Quand, en prime, on bénéficie dans le rôle titre de Joyce DiDonato, c'est le bonheur absolu. Que cette femme est belle, et l'écouter est une vraie gourmandise pour l'oreille. Elle est impressionnante de puissance, ardente, mais aussi feutrée, émouvante, humaine. Sa voix, pleine de nuances vocales et dramatiques, monte, enfle, file, s'épanouit et nous transporte. En effet, non seulement sa technique vocale est parfaite, mais elle joue admirablement. Mais non, je n'en fais pas trop, Joyce DiDonato est en passe de devenir, aux États Unis, une prima donna assoluta, et elle le mérite ! Son visage mobile, expressif, tour à tour charmeur et inquiet la rend lumineuse et aérienne, et l'on est pris par la magie de son timbre.
Si l'on ajoute que toute la distribution était de qualité, que la direction de Benini était, comme toujours, au cordeau, et que la mise en scène de David McVicar très belle et d'un goût parfait (ce qui n'est pas toujours le cas au Met où c'est parfois un peu "ringard") vous comprenez mon enthousiasme. D'autant que je connaissais pas cet opéra de Donizetti, récemment ( euh... dans les années 70 !!) remis au plan et que je l'ai découvert avec un réel plaisir.

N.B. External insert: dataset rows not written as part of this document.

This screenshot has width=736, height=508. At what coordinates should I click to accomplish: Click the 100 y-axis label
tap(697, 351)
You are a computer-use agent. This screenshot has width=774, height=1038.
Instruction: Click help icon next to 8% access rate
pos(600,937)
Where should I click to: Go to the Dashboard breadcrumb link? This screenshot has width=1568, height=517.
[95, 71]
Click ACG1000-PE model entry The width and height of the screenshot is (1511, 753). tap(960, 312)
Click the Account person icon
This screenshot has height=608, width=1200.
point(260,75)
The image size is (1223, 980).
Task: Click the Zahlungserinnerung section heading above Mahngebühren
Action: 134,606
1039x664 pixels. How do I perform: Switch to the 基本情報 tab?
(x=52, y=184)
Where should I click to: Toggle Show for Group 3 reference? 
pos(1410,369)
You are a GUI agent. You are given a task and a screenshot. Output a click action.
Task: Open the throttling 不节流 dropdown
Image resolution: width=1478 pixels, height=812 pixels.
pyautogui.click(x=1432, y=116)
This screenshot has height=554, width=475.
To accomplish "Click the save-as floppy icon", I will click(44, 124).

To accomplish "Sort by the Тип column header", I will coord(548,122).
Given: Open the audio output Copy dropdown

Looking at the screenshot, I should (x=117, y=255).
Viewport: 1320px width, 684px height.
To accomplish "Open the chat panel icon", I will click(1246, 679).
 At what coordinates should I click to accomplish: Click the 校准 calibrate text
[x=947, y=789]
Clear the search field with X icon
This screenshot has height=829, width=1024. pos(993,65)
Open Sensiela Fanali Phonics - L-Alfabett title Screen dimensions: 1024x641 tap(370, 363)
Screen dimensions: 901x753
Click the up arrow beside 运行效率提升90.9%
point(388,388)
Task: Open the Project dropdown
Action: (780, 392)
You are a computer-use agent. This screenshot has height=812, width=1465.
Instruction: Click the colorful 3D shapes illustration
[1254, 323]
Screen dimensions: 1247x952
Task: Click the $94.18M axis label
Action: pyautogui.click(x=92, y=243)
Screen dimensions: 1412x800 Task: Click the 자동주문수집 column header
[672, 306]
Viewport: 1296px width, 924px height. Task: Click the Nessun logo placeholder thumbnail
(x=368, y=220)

Alors, bien sûr, vous ne pourrez plus entendre Marie Stuart cette année, car les séances, en direct, (cela ajoute un petit plus, fut-il psychologique), sont uniques. Mais laissez-vous tenter par les retransmissions du Met, vous y reviendrez.


8 commentaires:

  1. Je suis arrivée trop tard aujourd'hui pour la séance de Tabou à la place j'ai vu Jours de pêche en Patagonie,bof,bof,bof
    Anna Karénine je n'ai pas aimé du tout ,je n'ai pas apprécié cette "mise en scène" cette "odeur de décors à plein nez"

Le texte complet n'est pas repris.